# Part 3 - Summarization

For Part 3, use the same 300-word long sections as in Part 1, but instead of answering the questions about these sections, ask the ChatPI to summarize them for you, using Hugging Face summarization pipeline.

Part 3.2 -- use two different HF summarization models: use the default summarization pipeline, then use other models of choice and discuss the differences in the result.
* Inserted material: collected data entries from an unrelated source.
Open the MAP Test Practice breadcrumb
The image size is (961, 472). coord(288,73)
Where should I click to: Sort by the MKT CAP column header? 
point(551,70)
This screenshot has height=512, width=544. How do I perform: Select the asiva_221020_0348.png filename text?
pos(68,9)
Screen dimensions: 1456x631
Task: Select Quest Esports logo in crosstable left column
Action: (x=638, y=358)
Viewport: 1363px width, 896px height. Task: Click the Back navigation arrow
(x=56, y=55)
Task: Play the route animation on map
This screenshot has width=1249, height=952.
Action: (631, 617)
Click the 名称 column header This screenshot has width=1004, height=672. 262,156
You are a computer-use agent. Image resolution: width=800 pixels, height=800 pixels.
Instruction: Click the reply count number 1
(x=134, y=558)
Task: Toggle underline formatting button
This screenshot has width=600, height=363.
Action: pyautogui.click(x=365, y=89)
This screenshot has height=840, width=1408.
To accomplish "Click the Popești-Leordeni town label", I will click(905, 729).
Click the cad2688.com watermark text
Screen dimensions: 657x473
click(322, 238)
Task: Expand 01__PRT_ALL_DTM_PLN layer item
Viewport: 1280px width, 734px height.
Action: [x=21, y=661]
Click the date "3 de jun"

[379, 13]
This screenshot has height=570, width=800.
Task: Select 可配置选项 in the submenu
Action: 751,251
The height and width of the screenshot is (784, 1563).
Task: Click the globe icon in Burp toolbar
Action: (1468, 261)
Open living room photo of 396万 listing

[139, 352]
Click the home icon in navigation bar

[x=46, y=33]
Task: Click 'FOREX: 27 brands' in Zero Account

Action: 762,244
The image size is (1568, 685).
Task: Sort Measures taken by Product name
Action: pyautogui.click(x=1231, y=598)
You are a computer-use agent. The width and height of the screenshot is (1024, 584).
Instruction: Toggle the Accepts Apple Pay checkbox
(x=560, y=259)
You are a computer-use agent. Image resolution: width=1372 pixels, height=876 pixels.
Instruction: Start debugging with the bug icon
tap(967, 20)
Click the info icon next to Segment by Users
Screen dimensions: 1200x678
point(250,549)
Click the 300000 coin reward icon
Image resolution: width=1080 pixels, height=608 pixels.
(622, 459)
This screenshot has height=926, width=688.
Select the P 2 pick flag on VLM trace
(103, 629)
https://huggingface.co/docs/transformers/main_classes/pipelines

https://huggingface.co/docs/transformers/v4.35.0/en/main_classes/pipelines#transformers.SummarizationPipeline


In [None]:
!pip install transformers


In [72]:
from typing import Optional
from transformers import pipeline
import torch
from pprint import pprint


## Prompt Interface


In [73]:
def run(
    text: str,
    model: Optional[str] = None,
    **kwargs,
):
    # TODO: set some good defaults here?
    # kwargs.setdefault("min_length", 5)
    # kwargs.setdefault("max_length", 20)

    print("=" * 100)
    print(f"model: {model}")
    for k, v in kwargs.items():
        print(f"{k}: {v}")
    print("~" * 80)

    # Construct Pipeline

    device = "cuda" if torch.cuda.is_available() else "cpu"
    pipe = pipeline(
        "summarization",
        model=model,
        device=device,
    )

    # Run Pipeline

    text = text.strip()
    print(f"> {text}")

    res = pipe(
        text,
        **kwargs,
    )
    # pprint(res)

    # Get the result
    summary_text = "idk"
    if res and isinstance(res, list):
        assert len(res) == 1, "Expected only 1 result"
        summary_text = res[0].get("summary_text", "idk")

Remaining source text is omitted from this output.